> **Task requirements**
Please rewrite everything from the line containing "Fonts letter icon" down to the end of the entries, requests included, with each coordinate in the answers scaled by 1.45 and rounded to the nearest whole number, halves rounding up. Leave every other line unchanged.

Data entries
%%

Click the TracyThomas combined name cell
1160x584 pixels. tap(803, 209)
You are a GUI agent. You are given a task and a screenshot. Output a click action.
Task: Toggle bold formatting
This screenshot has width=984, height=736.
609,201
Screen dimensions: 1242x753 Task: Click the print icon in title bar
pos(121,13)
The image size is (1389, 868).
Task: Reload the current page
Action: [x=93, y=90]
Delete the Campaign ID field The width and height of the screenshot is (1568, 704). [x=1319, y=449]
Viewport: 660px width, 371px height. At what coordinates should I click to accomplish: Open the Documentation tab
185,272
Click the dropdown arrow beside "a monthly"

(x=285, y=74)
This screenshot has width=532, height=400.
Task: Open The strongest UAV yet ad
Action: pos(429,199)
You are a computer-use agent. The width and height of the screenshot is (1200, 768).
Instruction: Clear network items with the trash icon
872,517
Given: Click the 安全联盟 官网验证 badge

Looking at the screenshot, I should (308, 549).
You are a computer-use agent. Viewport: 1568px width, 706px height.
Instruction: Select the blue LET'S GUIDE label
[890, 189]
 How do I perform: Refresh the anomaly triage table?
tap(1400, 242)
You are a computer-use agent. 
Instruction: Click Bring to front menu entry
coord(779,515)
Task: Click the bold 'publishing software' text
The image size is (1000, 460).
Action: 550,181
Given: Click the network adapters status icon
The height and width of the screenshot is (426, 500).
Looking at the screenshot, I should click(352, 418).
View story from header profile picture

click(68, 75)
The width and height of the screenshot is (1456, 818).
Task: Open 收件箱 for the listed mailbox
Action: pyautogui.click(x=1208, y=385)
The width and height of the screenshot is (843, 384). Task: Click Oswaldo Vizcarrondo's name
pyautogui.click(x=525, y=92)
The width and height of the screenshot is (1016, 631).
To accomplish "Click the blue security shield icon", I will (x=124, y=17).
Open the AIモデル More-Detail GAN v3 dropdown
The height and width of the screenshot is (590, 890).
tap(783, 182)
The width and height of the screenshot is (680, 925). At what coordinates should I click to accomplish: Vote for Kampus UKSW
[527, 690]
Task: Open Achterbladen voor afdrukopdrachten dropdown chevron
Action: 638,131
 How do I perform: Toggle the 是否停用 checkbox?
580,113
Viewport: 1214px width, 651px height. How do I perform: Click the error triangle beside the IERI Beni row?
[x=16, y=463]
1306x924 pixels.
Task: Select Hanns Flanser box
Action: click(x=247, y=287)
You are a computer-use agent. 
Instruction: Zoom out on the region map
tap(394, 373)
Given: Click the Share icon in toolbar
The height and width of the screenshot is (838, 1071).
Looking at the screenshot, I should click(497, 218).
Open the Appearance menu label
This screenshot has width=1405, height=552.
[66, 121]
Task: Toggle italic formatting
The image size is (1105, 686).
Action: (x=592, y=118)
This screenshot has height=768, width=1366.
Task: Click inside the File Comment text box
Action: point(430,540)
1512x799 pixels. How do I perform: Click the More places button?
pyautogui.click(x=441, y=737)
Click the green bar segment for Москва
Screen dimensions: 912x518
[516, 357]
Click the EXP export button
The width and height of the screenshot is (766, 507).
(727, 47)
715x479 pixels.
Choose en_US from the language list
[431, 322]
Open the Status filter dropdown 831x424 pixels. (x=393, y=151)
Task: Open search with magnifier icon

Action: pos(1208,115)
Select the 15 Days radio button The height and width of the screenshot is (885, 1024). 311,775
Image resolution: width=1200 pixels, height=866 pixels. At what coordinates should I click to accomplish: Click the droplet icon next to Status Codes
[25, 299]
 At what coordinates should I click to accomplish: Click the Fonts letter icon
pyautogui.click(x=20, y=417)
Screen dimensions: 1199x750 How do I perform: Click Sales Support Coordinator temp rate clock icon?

%%

> **Right answer**
 At what coordinates should I click to accomplish: Click the Fonts letter icon
pyautogui.click(x=29, y=605)
Screen dimensions: 1199x750 How do I perform: Click Sales Support Coordinator temp rate clock icon?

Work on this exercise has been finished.